▸ **EXERCISE DETAILS**:
Write out every one of the following records word for word, keeping each line as it stands.

(Collection entries)
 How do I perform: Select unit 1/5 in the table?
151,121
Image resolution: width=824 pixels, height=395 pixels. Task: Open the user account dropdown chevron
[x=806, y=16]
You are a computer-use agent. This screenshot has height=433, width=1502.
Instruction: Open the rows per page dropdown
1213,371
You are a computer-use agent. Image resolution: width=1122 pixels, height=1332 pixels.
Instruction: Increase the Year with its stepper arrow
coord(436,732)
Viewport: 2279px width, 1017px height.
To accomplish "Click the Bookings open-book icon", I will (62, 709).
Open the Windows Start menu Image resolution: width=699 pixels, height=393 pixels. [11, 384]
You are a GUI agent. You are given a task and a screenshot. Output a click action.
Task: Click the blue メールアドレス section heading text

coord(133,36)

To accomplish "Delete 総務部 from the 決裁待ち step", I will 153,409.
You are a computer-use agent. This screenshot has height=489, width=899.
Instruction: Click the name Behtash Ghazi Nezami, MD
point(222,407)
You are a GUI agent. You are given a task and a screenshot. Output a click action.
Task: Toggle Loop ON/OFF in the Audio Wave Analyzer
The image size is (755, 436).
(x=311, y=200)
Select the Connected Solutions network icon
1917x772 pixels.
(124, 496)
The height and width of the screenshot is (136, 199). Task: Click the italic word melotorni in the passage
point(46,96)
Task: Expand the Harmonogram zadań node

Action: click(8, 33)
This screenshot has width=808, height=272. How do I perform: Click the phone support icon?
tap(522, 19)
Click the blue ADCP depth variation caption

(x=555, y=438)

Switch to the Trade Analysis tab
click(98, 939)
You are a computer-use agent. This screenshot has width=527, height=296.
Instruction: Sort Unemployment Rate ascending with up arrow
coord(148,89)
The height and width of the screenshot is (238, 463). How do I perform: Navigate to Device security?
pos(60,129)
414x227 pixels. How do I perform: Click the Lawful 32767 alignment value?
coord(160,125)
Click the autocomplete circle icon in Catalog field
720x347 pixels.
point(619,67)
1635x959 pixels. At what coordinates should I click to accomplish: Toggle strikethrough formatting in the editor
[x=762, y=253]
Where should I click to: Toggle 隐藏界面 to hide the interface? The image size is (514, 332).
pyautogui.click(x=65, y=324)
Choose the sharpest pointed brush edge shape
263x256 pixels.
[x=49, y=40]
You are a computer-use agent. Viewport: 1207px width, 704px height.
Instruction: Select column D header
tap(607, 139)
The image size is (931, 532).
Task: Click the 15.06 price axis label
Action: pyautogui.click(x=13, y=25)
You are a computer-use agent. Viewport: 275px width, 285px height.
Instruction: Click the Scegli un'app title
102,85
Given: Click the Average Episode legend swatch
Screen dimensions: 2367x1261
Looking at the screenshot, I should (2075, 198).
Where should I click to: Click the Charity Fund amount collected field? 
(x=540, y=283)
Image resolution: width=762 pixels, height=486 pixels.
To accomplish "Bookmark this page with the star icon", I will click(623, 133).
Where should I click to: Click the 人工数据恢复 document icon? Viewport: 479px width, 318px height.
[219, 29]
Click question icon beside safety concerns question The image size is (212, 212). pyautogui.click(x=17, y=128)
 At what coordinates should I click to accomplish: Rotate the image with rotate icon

▸ **RESULT BELOW**:
 How do I perform: Select unit 1/5 in the table?
151,121
Image resolution: width=824 pixels, height=395 pixels. Task: Open the user account dropdown chevron
[x=806, y=16]
You are a computer-use agent. This screenshot has height=433, width=1502.
Instruction: Open the rows per page dropdown
1213,371
You are a computer-use agent. Image resolution: width=1122 pixels, height=1332 pixels.
Instruction: Increase the Year with its stepper arrow
coord(436,732)
Viewport: 2279px width, 1017px height.
To accomplish "Click the Bookings open-book icon", I will (62, 709).
Open the Windows Start menu Image resolution: width=699 pixels, height=393 pixels. [11, 384]
You are a GUI agent. You are given a task and a screenshot. Output a click action.
Task: Click the blue メールアドレス section heading text

coord(133,36)

To accomplish "Delete 総務部 from the 決裁待ち step", I will 153,409.
You are a computer-use agent. This screenshot has height=489, width=899.
Instruction: Click the name Behtash Ghazi Nezami, MD
point(222,407)
You are a GUI agent. You are given a task and a screenshot. Output a click action.
Task: Toggle Loop ON/OFF in the Audio Wave Analyzer
The image size is (755, 436).
(x=311, y=200)
Select the Connected Solutions network icon
1917x772 pixels.
(124, 496)
The height and width of the screenshot is (136, 199). Task: Click the italic word melotorni in the passage
point(46,96)
Task: Expand the Harmonogram zadań node

Action: click(8, 33)
This screenshot has width=808, height=272. How do I perform: Click the phone support icon?
tap(522, 19)
Click the blue ADCP depth variation caption

(x=555, y=438)

Switch to the Trade Analysis tab
click(98, 939)
You are a computer-use agent. This screenshot has width=527, height=296.
Instruction: Sort Unemployment Rate ascending with up arrow
coord(148,89)
The height and width of the screenshot is (238, 463). How do I perform: Navigate to Device security?
pos(60,129)
414x227 pixels. How do I perform: Click the Lawful 32767 alignment value?
coord(160,125)
Click the autocomplete circle icon in Catalog field
720x347 pixels.
point(619,67)
1635x959 pixels. At what coordinates should I click to accomplish: Toggle strikethrough formatting in the editor
[x=762, y=253]
Where should I click to: Toggle 隐藏界面 to hide the interface? The image size is (514, 332).
pyautogui.click(x=65, y=324)
Choose the sharpest pointed brush edge shape
263x256 pixels.
[x=49, y=40]
You are a computer-use agent. Viewport: 1207px width, 704px height.
Instruction: Select column D header
tap(607, 139)
The image size is (931, 532).
Task: Click the 15.06 price axis label
Action: pyautogui.click(x=13, y=25)
You are a computer-use agent. Viewport: 275px width, 285px height.
Instruction: Click the Scegli un'app title
102,85
Given: Click the Average Episode legend swatch
Screen dimensions: 2367x1261
Looking at the screenshot, I should (2075, 198).
Where should I click to: Click the Charity Fund amount collected field? 
(x=540, y=283)
Image resolution: width=762 pixels, height=486 pixels.
To accomplish "Bookmark this page with the star icon", I will click(623, 133).
Where should I click to: Click the 人工数据恢复 document icon? Viewport: 479px width, 318px height.
[219, 29]
Click question icon beside safety concerns question The image size is (212, 212). pyautogui.click(x=17, y=128)
 At what coordinates should I click to accomplish: Rotate the image with rotate icon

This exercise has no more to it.